Current location - Training Enrollment Network - Books and materials - Yang? Who's Chisholm? How did he influence the design of new fonts?
Yang? Who's Chisholm? How did he influence the design of new fonts?
Jane Chisholm is one of the greatest masters of layout and font design in the 20th century. His understanding of design can be said to have surpassed the limitations of the times, and many of his design concepts are more instructive to today's digital age. He broke the tradition and stood on the opposite side of it. With the maturity of the design concept, he dared to subvert himself and re-examine the traditional design.

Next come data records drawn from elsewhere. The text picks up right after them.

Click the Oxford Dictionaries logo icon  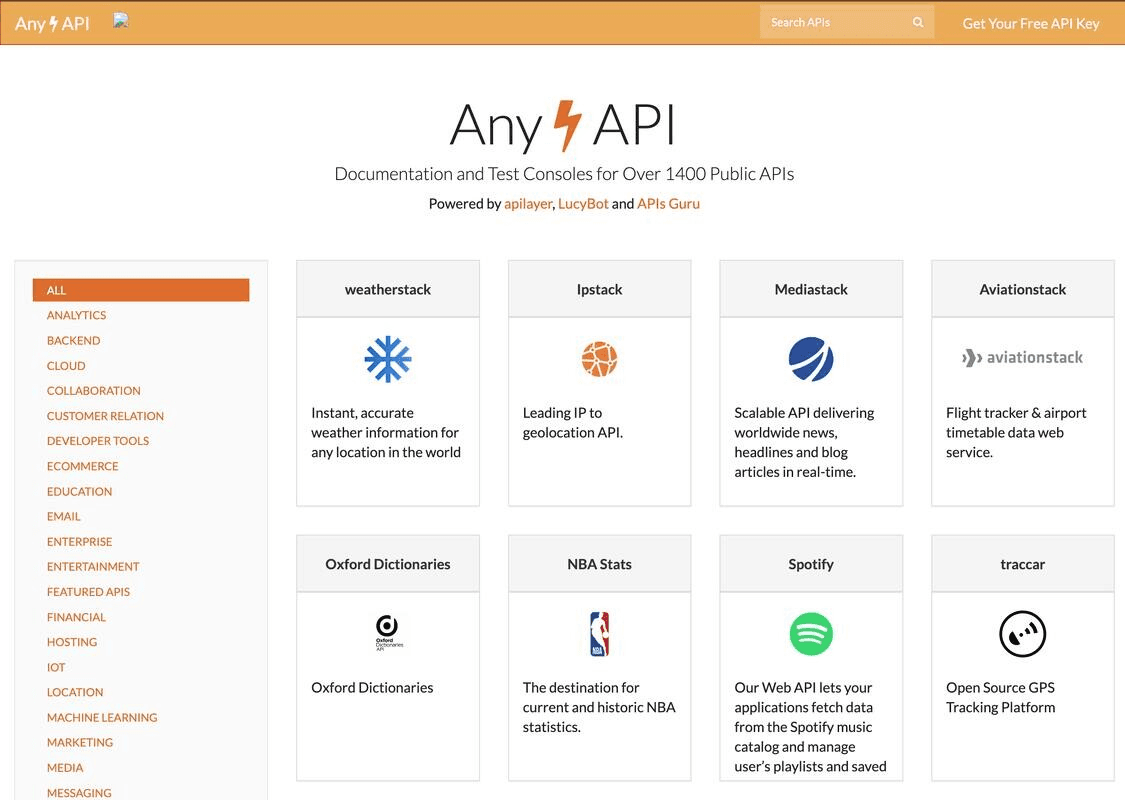(388, 634)
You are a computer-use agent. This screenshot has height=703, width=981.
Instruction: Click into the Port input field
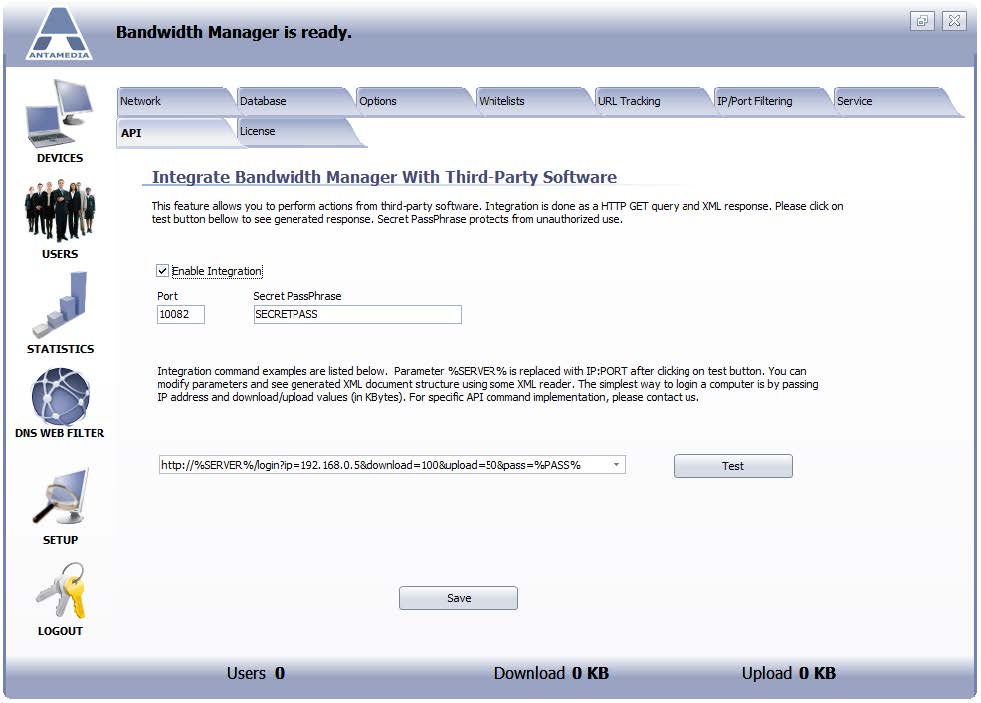[x=180, y=314]
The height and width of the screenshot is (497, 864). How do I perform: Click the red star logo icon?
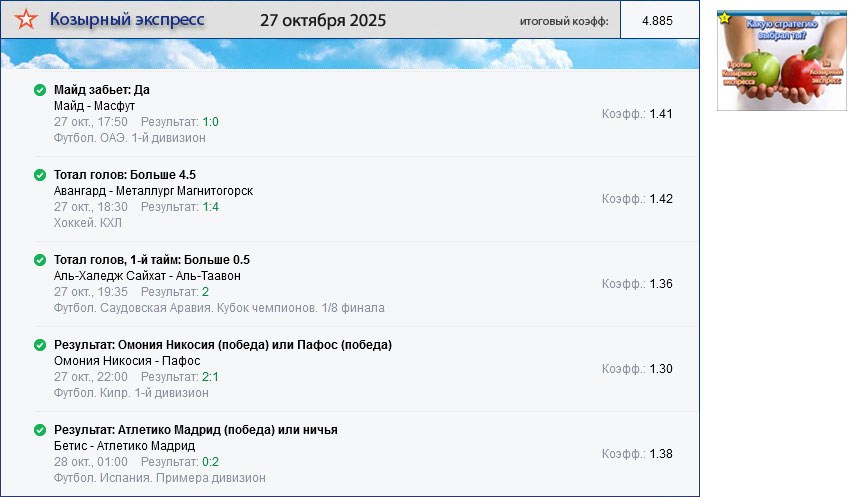[29, 20]
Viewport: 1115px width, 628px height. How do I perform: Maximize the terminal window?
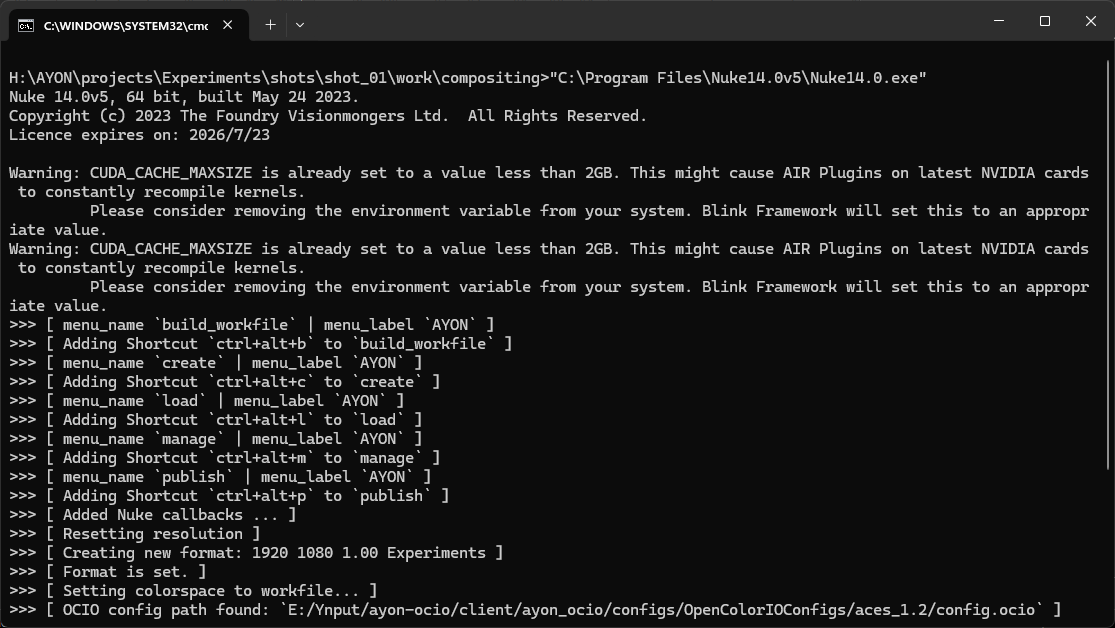[1044, 21]
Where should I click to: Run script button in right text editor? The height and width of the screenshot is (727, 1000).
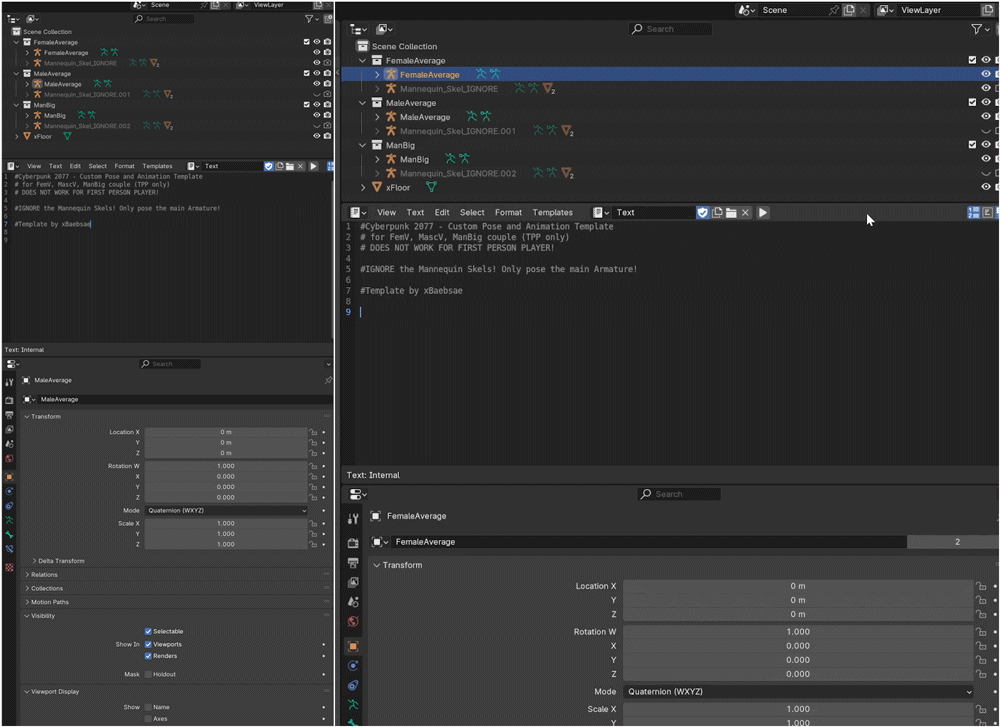coord(763,212)
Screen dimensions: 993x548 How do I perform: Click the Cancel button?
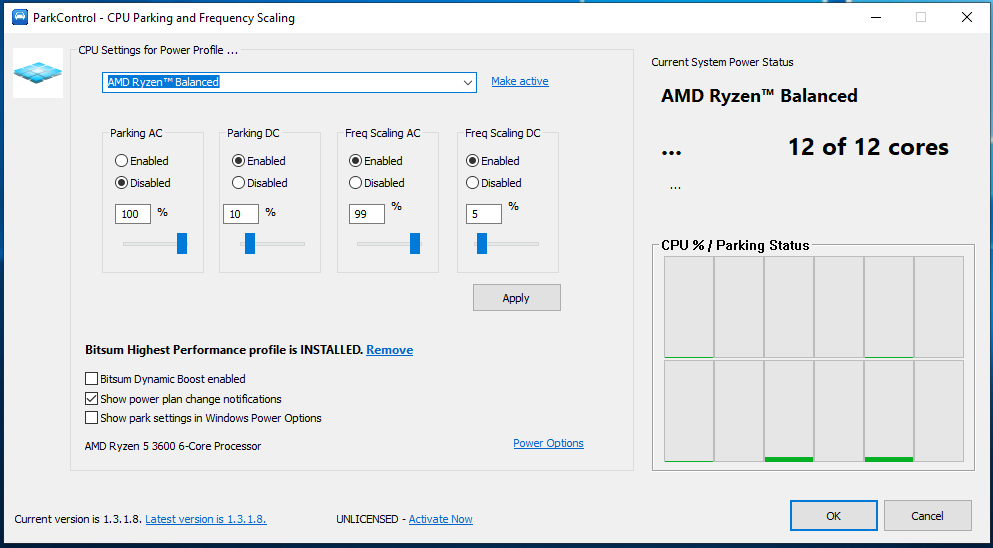[x=927, y=516]
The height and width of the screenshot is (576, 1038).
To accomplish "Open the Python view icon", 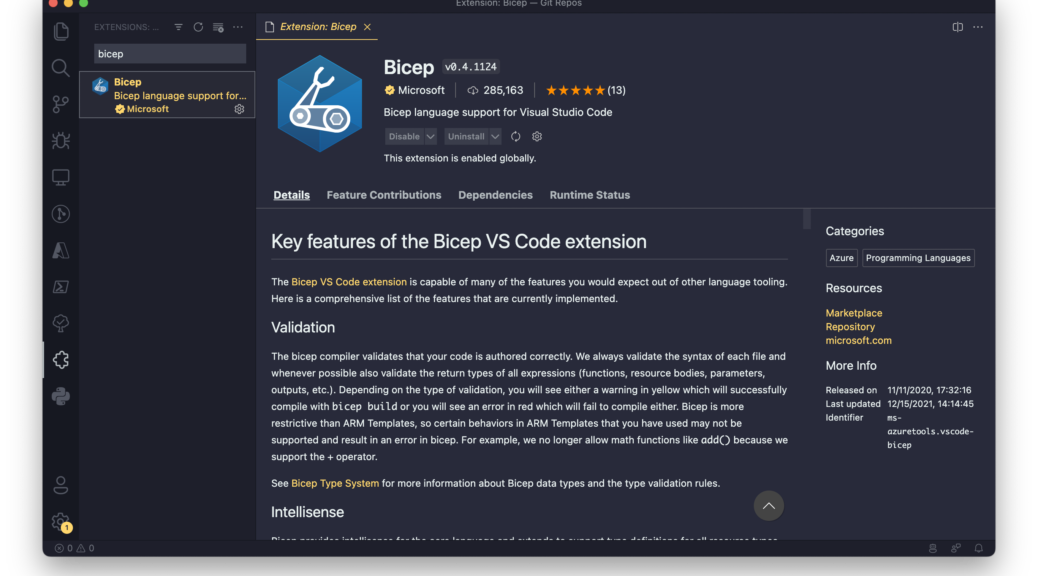I will click(61, 397).
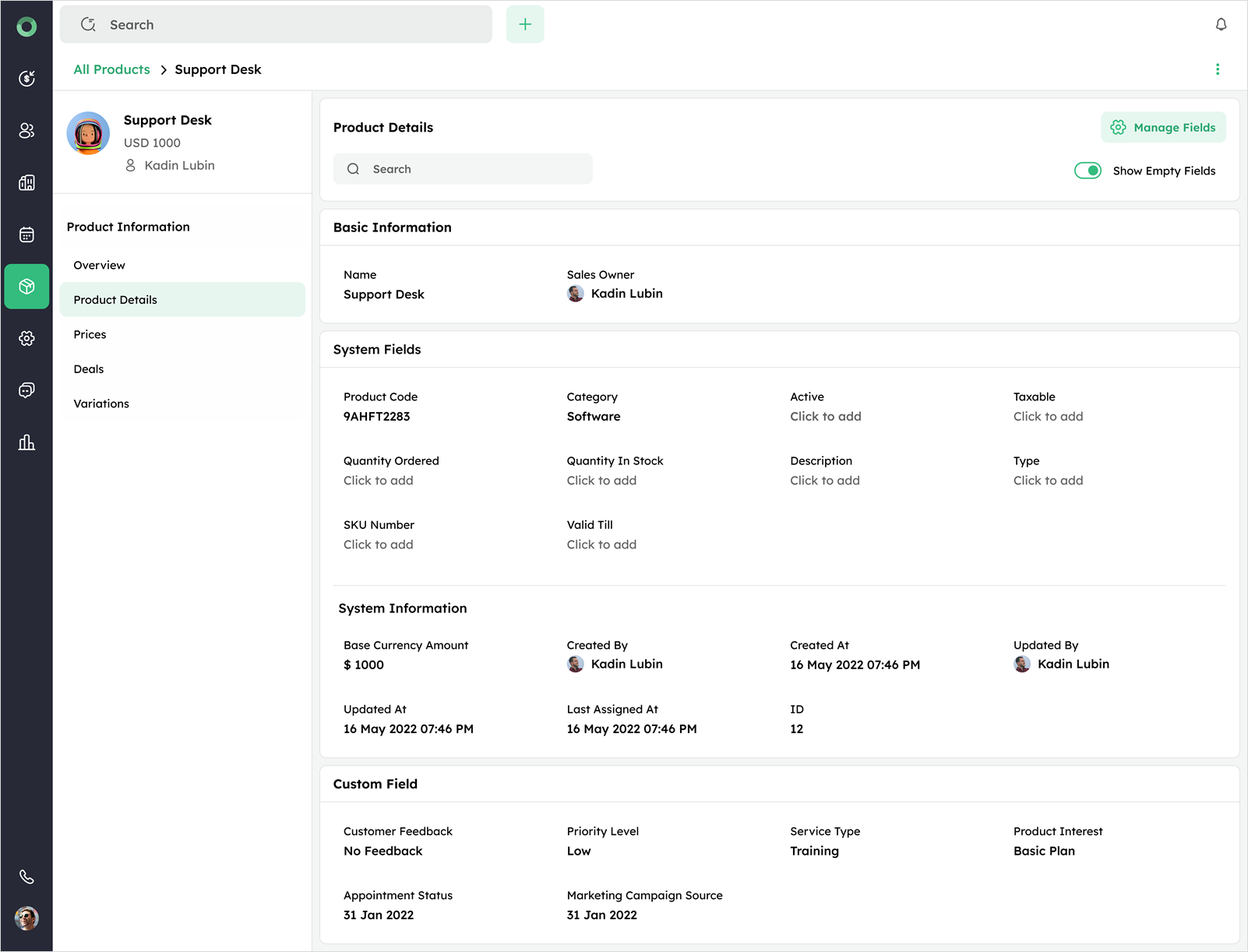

Jan Chisholm was born in 1902 in Leipzig, the center of German book publishing industry. His father is an artist engaged in font writing. Since childhood, he was obsessed with words, so he naturally entered the increasingly prosperous publishing industry in Leipzig with his feelings for words. 1923, 2 1 year-old, visiting the comprehensive exhibition of Weimar Bauhaus in Germany. Chisholm was deeply shocked by Bauhaus's design style, and then he resolutely transformed into a pioneer spokesman for modernist design. In 1925, Chisholm published a special design issue, Elementare Typograpbie. 1928, he published his most famous book "Die neue Typographie", which abandoned tradition and thought about design with completely modern ideas and techniques, and became a declaration of modernist design. In the book, he criticized all fonts except sans serif fonts. He prefers non-centered layout, constructs a series of modern design rules, including the use of standard paper in all printed materials, and clearly expounds for the first time how to effectively use different font sizes and typefaces to convey information quickly and easily. After 1932, he gradually abandoned his stubborn creed, returned to classicism and made innovations, enabling serif fonts and centered layout. Later, he himself commented that "new typesetting" was too extreme, and said that modernist design was generally authoritative and radical.